There is such a mystery surrounding HIV that the lack of accurate information is often painted with rumor, strife, and stigma. This makes some parents apprehensive about the journey at hand. However, with recent medical advancements and research, raising a child with HIV is no longer a death sentence. 

 

If you're considering adopting an infant with HIV, let's consider a few tips and tricks that'll alleviate stigma and help you and your child to live a happy and healthy life. 

 

How to Treat Cuts and Bruises

While HIV is commonly transmitted through the bloodstream, there is no need to overreact when your child gets hurt, even in the presence of other children. 

 

While the risk of transferring the virus when exposed to large amounts of blood is still present, it shouldn't be a need for bells and whistles. If your child is playing on the playground and gets injured, simply treat it like you would any other cut. Use best health practices like gloves and protection when cleaning the wound. 

 

How to Handle Common Colds

HIV attacks the immune system and makes individuals exposed more susceptible to the cold and flu. Therefore, it's best to keep your child protected when you hear of something going around. You would hate to expose them to something that may hit them harder than most children. 

 

Should We Schedule More Doctors Visits?

When a child is diagnosed with HIV, it's best to find a qualified doctor you can trust and go to with questions.

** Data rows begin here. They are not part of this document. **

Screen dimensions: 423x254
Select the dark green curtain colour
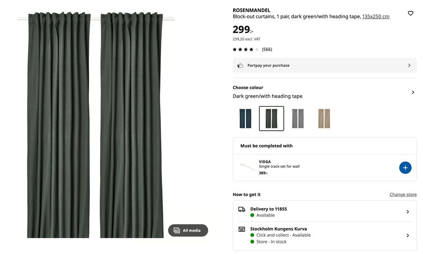click(x=271, y=118)
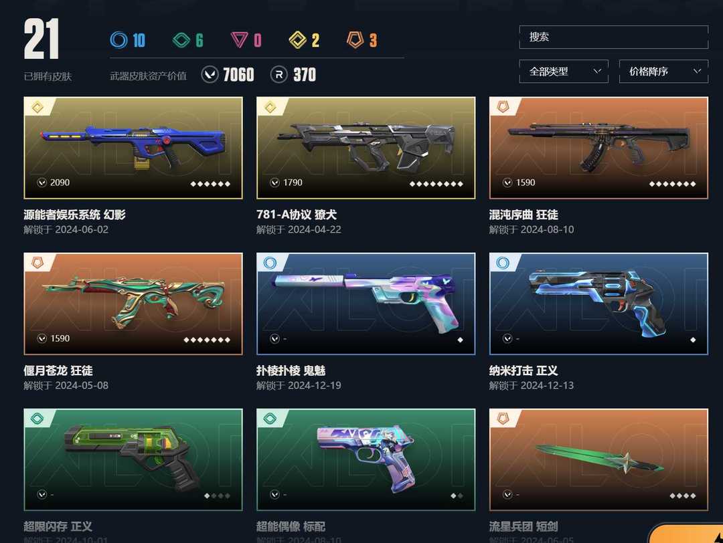Click the blue Select tier icon
This screenshot has height=543, width=723.
pyautogui.click(x=118, y=40)
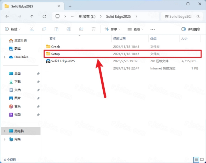The width and height of the screenshot is (206, 163).
Task: Go up one directory level
Action: point(32,16)
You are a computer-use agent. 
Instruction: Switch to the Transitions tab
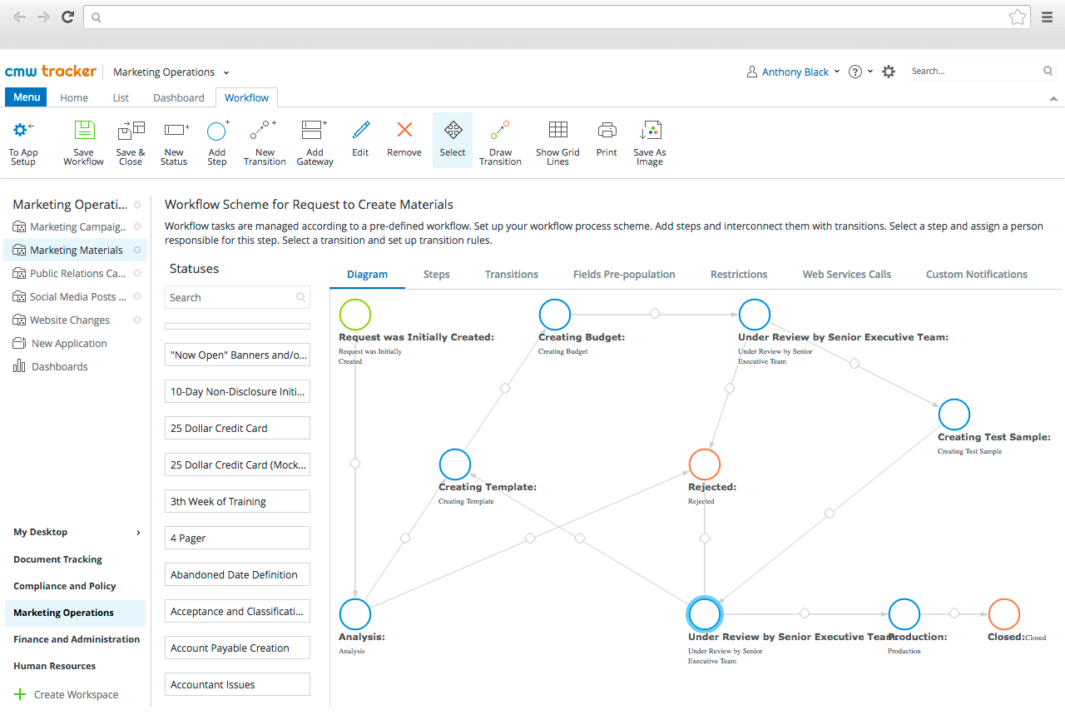pos(512,274)
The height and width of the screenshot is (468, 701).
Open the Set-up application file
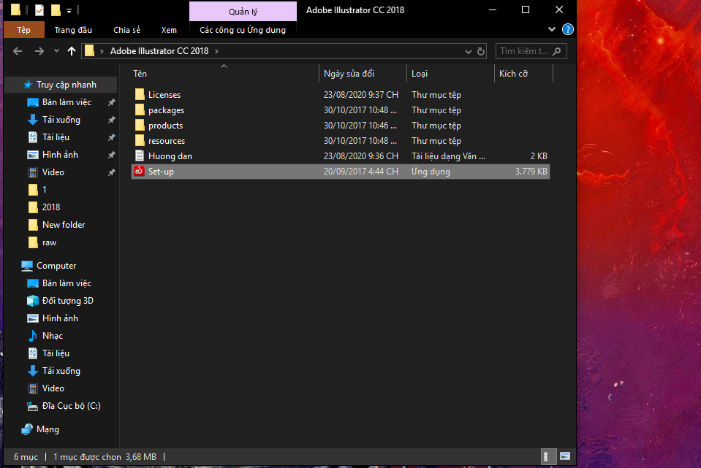point(161,172)
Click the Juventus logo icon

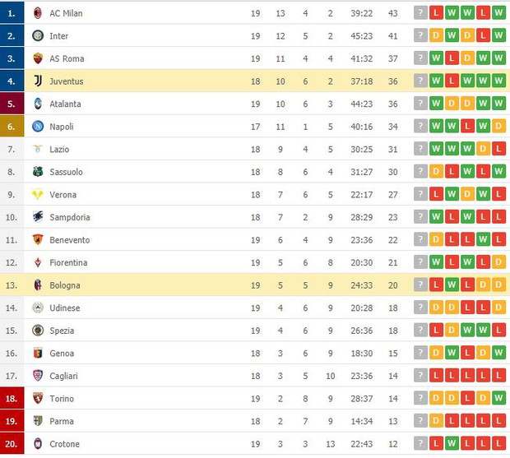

Since medicinal practices have come a long way, the need for regular doctor visits is cut down dramatically.  However, it is wise to keep your child on a consistent schedule to make sure they don't need any additional attention. 

 

Will My Child Live a Long Life? 

HIV is no longer the death sentence it used to be. A child can live a happy and fulfilling life without this virus cutting their years short. As long as you keep the child on their routine medication, they're able to maintain their quality of life. 

 

Should I Tell Others?

Some preschools or educational facilities require parents to let them know if their child has HIV or AIDS. In that case, yes, it is necessary to inform them. While it isn’t required to to so in most other circumstances, it would help to alert possible caregivers of best practices and medication schedules just to keep the child's health at the forefront. 

 

When parenting parenting a child with HIV, there are several precautions that should be taken to keep the child happy and healthy. However, remain positive, keep them on their medication and treat them like you would any other child.